Work order: Please lay out the data, starting with the line with "This screenshot has height=703, width=954." and going on through the line with "(700, 584).", as a two-column CSV with columns input and output. Give one row for each text and its answer, with each value in a single quoted field, line breaks turned into spaces, and the pictures left out.

Records shown:

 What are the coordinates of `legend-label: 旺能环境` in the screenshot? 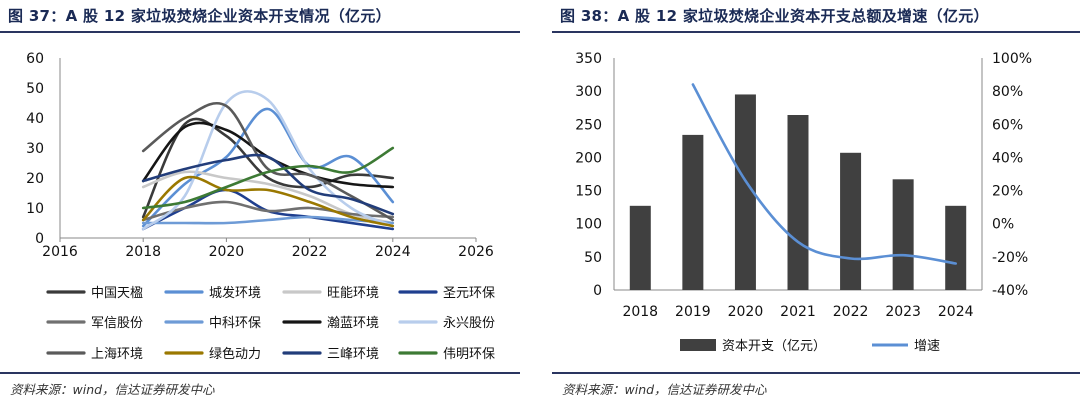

* * *

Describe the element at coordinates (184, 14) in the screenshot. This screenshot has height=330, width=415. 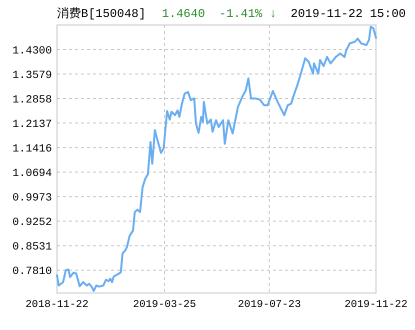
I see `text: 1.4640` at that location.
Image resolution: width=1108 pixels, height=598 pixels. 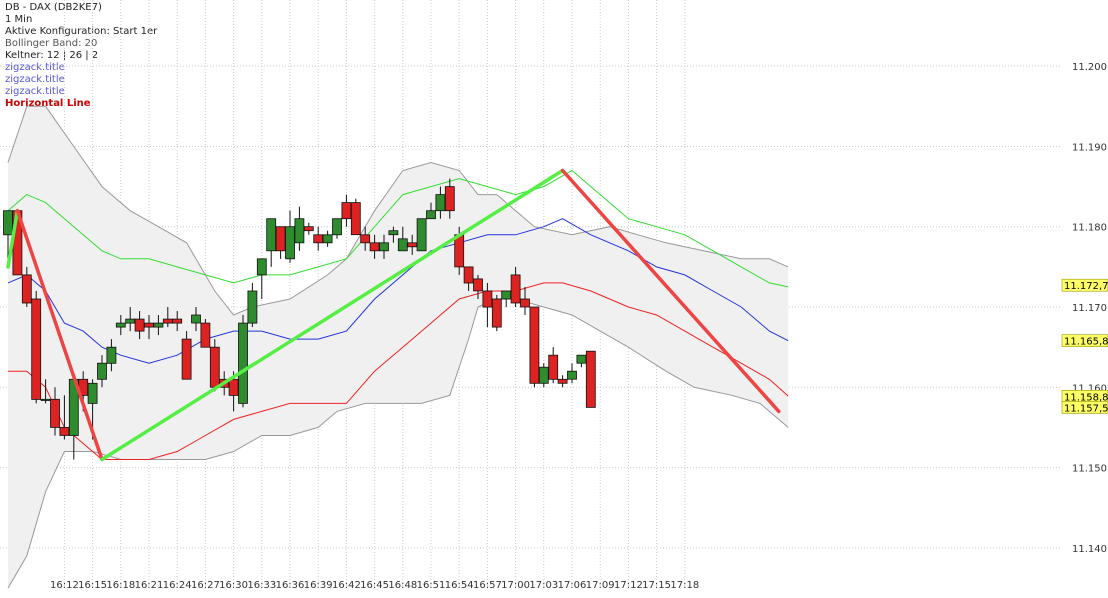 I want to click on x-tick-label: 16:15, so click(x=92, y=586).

--

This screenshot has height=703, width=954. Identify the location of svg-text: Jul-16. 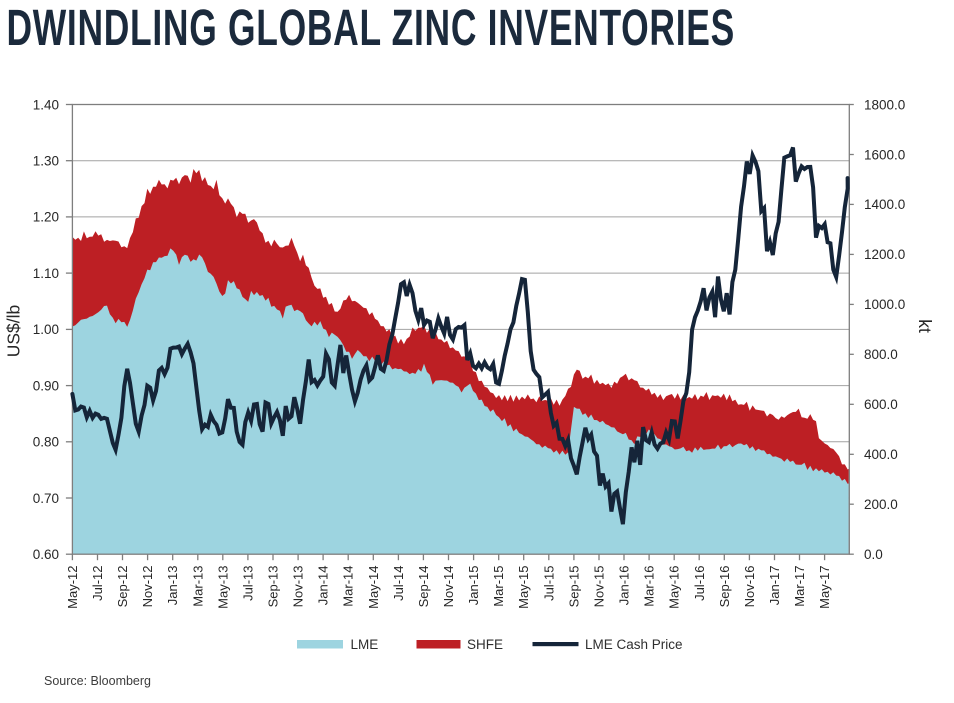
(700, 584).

Your solution:
input,output
"This screenshot has height=703, width=954. Identify the location of svg-text: Jul-16.","(700, 584)."